Am Samstagabend, den 1. Juni 2025, ereigneten sich in Salzburg und Oberösterreich gleich zwei schwere E-Scooter-Unfälle, die den Einfluss von Alkohol auf die Fahrfähigkeit eindrucksvoll unter Beweis stellen. In der Stadt Salzburg stürzte ein 26-jähriger Fahrer in Parsch und in St.

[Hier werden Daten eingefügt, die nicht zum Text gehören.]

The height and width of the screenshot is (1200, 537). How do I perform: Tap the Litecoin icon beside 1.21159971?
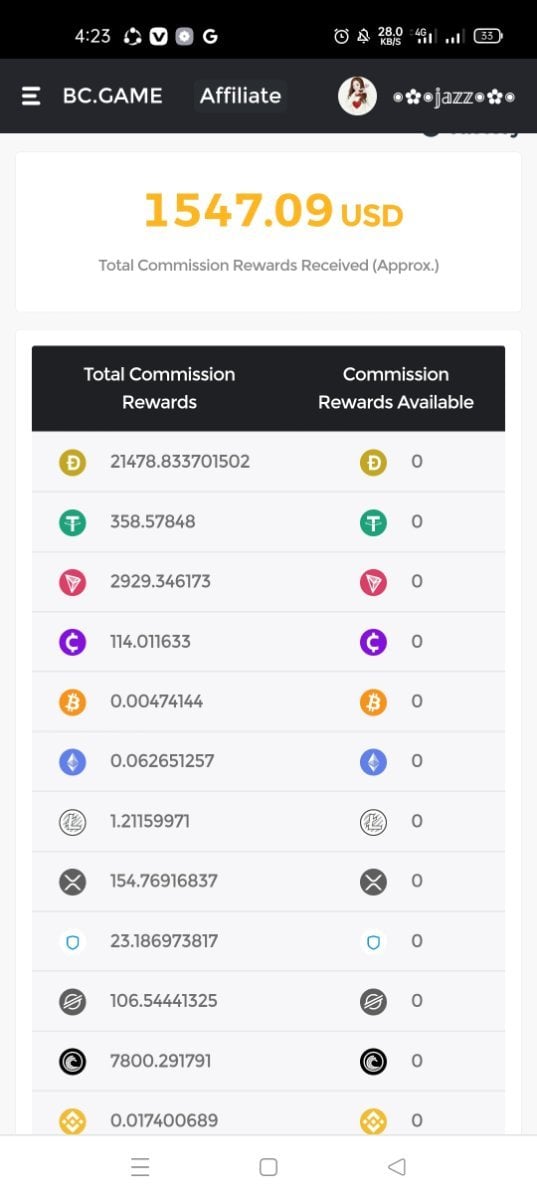pyautogui.click(x=73, y=822)
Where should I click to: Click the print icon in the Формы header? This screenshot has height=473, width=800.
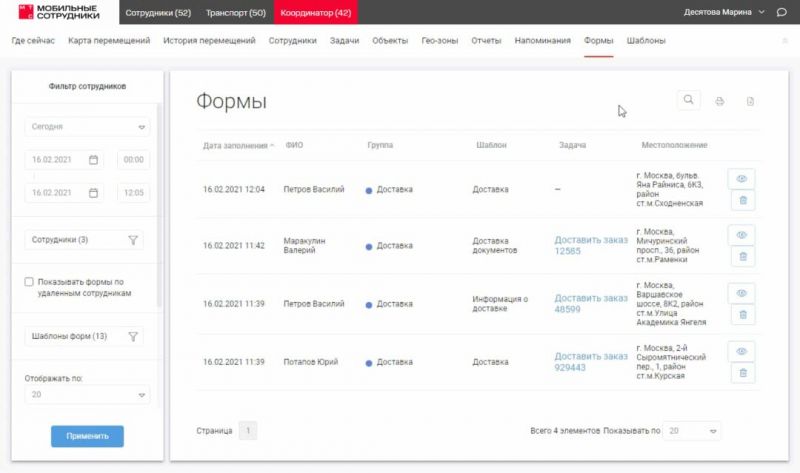pos(719,101)
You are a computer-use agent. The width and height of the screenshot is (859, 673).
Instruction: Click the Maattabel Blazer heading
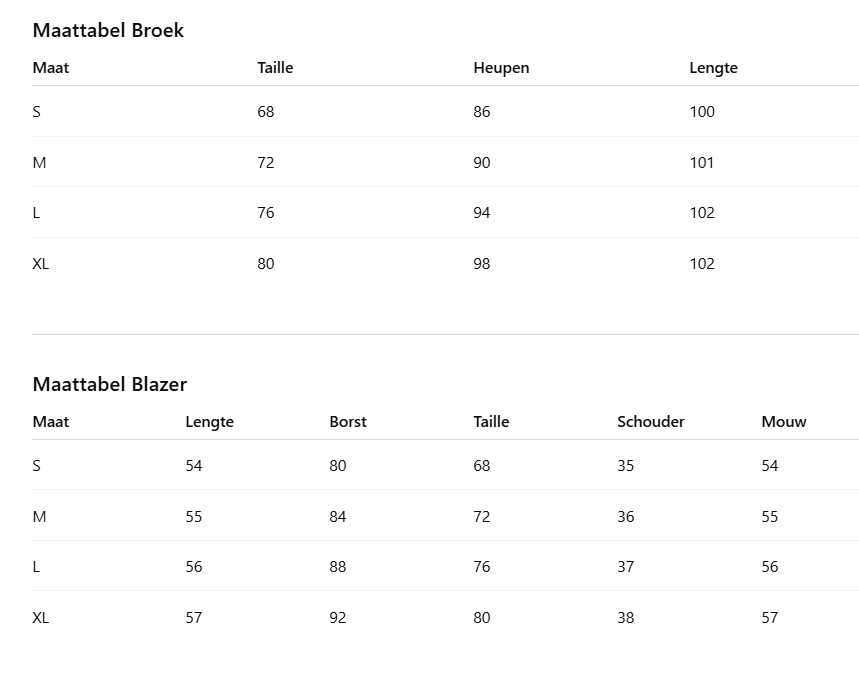(109, 384)
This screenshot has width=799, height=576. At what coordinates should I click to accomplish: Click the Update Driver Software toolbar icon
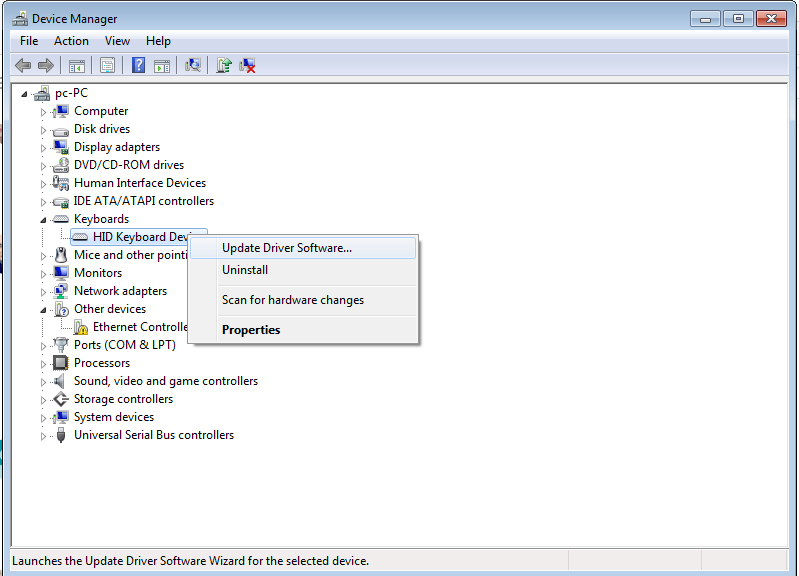coord(224,65)
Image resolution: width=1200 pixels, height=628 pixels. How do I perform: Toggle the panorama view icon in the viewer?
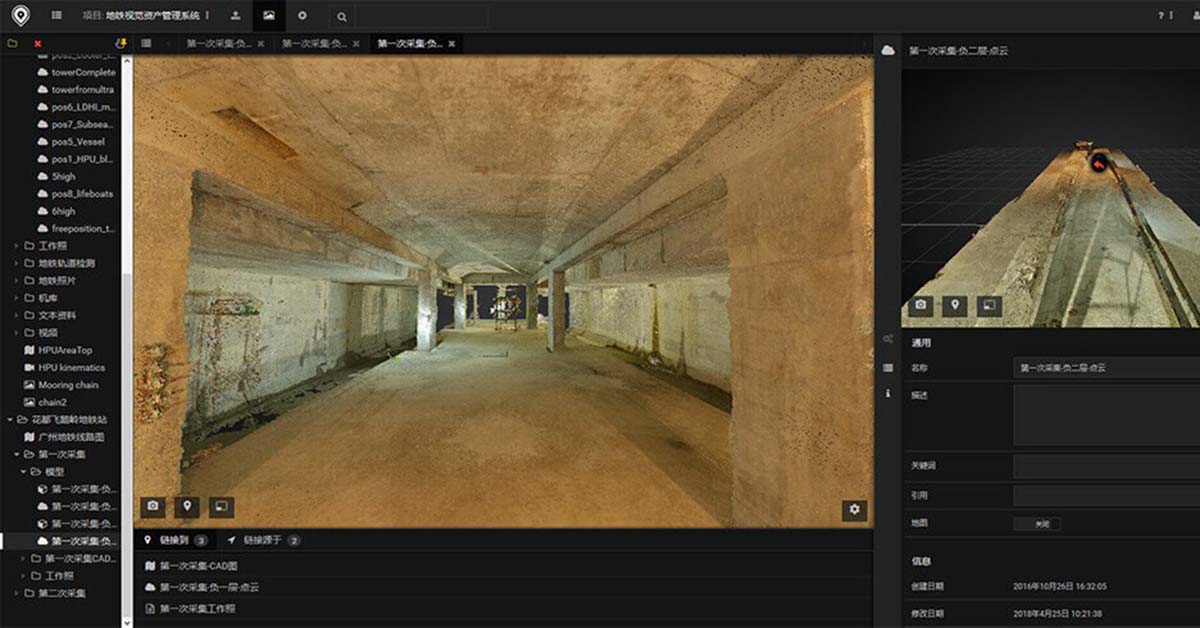[221, 507]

Georgen im Attergau wurde ein 22-Jähriger verletzt. Während beide Unfälle auf den ersten Blick unabhängig scheinen, verbindet sie ein alarmierendes Element: Beide Männer hatten deutlich zu viel Alkohol im Blut.

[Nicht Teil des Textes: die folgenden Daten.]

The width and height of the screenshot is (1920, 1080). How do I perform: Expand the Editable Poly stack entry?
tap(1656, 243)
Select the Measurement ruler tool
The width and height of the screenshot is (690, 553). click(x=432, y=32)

Der 26-jährige Salzburger, dessen Sturz sich in der Nähe des Volksgartens ereignete, brachte es auf ganze 1,46 Promille. Der Grund für den Unfall ist noch unklar; der Fahrer verlor die Kontrolle über sein E-Scooter und stürzte schwer. Tragisch auch, dass er keinen Helm trug und sich dabei am Kopf verletzte. Das Ganze hat nun rechtliche Konsequenzen, denn eine Anzeige bei der Bezirksverwaltungsbehörde wurde erstattet, was laut Salzburg24 den Behörden erneut vor Augen führt, wie ernst das Thema Sicherheit beim E-Scooter-Fahren ist.

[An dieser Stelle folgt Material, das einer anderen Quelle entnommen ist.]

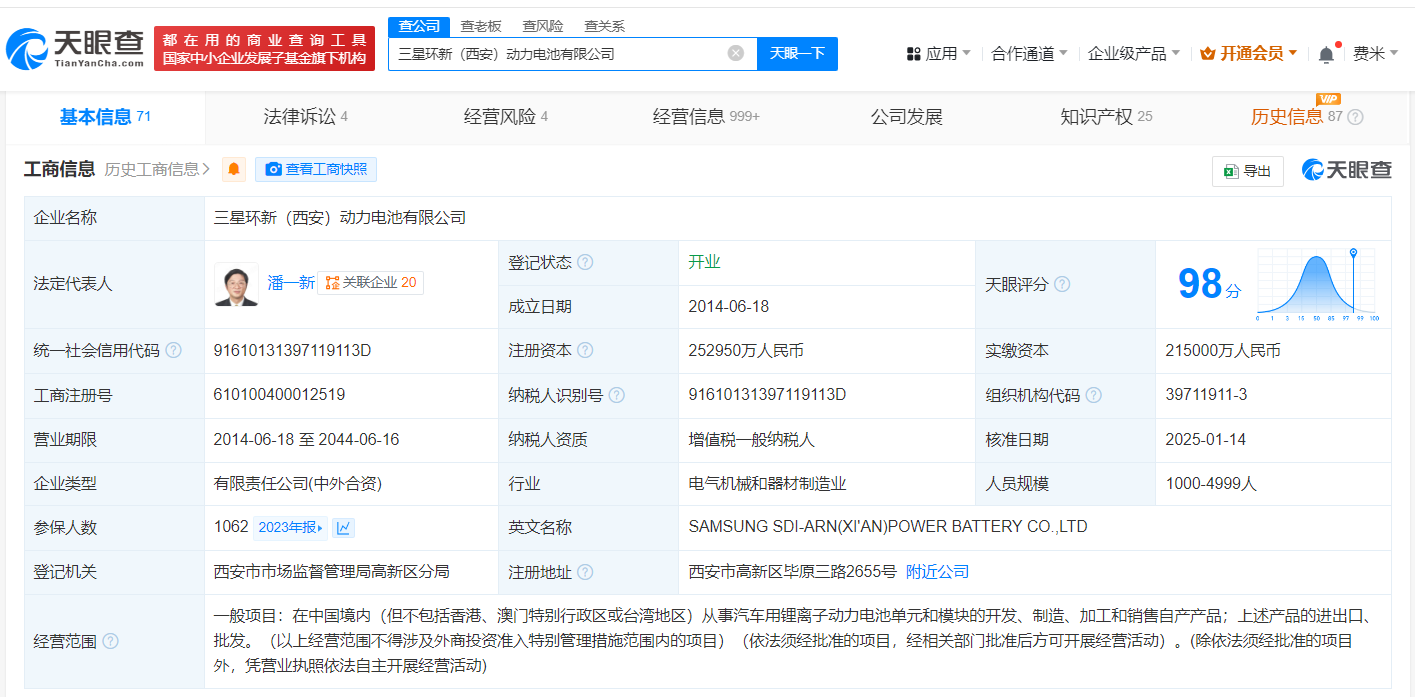Click help icon beside 统一社会信用代码
This screenshot has width=1415, height=697.
click(x=173, y=351)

Tragischer Vorfall in St. Georgen

Ähnlich dramatisch verlief der Sturz des 22-jährigen Fahrers in St. Georgen im Attergau. Zeugen berichteten, dass er „grundlos“ am Lenker riss und dadurch die Kontrolle über sein Gefährt verlor. Mit einem Blutalkoholwert von 1,18 Promille wurde er schwer verletzt und ins Salzkammergut Klinikum Vöcklabruck eingeliefert. Solche Vorfälle werfen ein Licht auf die Notwendigkeit, verantwortungsvoll mit Alkohol umzugehen, insbesondere beim Fahren von E-Scootern.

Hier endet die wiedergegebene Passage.